◆ **PASSAGE**:
January 23, 2015 8:43 am

The current hypothesis is that we should see a swing of ~3°C for each additional 3.7W/m2. So according to the current thinking, a swing of 100 W/m2 which is maintained for a thousand years should result in a temperature swing of about 80°C (146°F) …
No.

Curious from Cleathropes
Reply to  Willis Eschenbach
January 23, 2015 11:27 pm

My guess would be that he is raising the issue that although radiation on specific parts of the globe vary by up to 100W/m2 the total radiation on the planet as a whole is much lower?

Reply to  Steven Mosher
January 24, 2015 2:10 am

Mosher is right. Total insolation hasn’t changed by 100W, only the NH view of it. Meanwhile the reduction seen in the NH is increased in the SH and so globally there is no change.

January 23, 2015 8:43 am

Maybe this discussion explains why the IPCC doesn’t include Milankovitch in their computer models.
Of course, there is always the problem in ignoring Milankovitch changes of omitting a major swing in insolation levels. But then, what’s a 100 watt per square meter swing in insolation here or there?
Time-scale you say? But isn’t this about the accuracy of science and the future of our grandchildren?

Mike M.
Reply to  Tim Ball
January 23, 2015 12:52 pm

Models that try to explain the ice ages do include Milankovitch. The big problem with trying to use Milankovitch to model ice ages is not that the Milankovitch changes are so big but that they are so small. The Milankovitch cycles iproduce almost no change in global average insolation.

January 23, 2015 8:46 am

Willis, WRT stargazing, Orion’s prominent to the south now after sunset & more interesting than many think. Actually further away from the galactic center than we are, but alot of prominent supergiants. Betelgeuse and Rigel are 20 solar-mass supergiants, but the most massive is the center star in the belt, Alnilam, at a whopping 40 solar-masses. Another 40-masser is the biggest star in the Trapezium, but it’s very young & dimmed by dust. Those stars are truly dangerous to life in the long-run but fortunately far enough away from us.

Kevin Kilty
Reply to  beng1
January 23, 2015 9:02 am

When you say “far enough away” do you mean far enough away that when they go super nova we won’t be swept away?

Reply to  Kevin Kilty
January 24, 2015 4:42 am

Kevin — right. Even bigger stars like Eta Carina (maybe 100 solar-masses) may even produce gamma-ray bursts from a hypernova explosion, but it’s prb’ly far enough away (6000 light yrs) to not be a concern.

◆ **REQUIREMENTS**:
a - In the comment thread on Milankovitch cycles and Orion, which star is called the most massive in Orion?
b - Resume the comment thread on Milankovitch cycles and Orion after its last comment.
The listing after this point is not needed.

◆ **SOURCE EXCERPT**:
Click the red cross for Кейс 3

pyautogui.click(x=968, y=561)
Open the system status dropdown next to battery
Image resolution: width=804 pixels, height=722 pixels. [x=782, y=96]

◆ **THE RESPONSES**:
a - Alnilam, the center star in Orion's belt, at about 40 solar masses.

b -
The galaxy is a dangerous place and in active areas with huge stars a radiation hell-hole.

Silver ralph
January 23, 2015 8:58 am

Thank Willis. I did voice my own doubts about this process a wile back. Glad to see you have looked at it. However….
Is the southern insolation graph the exact reverse of the one you have for the northern hemisphere? Would that southern graph of insolation provide a better fit, with the Antarctic ice-temperature record??
Also, I don’t see how violent swings in insolation can produce a coherent rise or fall in temperature over many tens of thousands of years. How can the temperature maintain steady trend, up or down, when the insolation has just swung back the other way?
Also, I still have problems with the ice sheets ending just north of London. The UK might be a cold place, but the summers can still be baking hot. How does an ice-sheet remain, under such conditions. I have no doubt they existed where we are told they existed, as I have seen the evidence for ice-ponds in Cheshire and drumlins in Northern Ireland. However, I always have in my mind very cloudy and cool summers, to allow these ice sheets to remain during the UKs warm summers without melting away.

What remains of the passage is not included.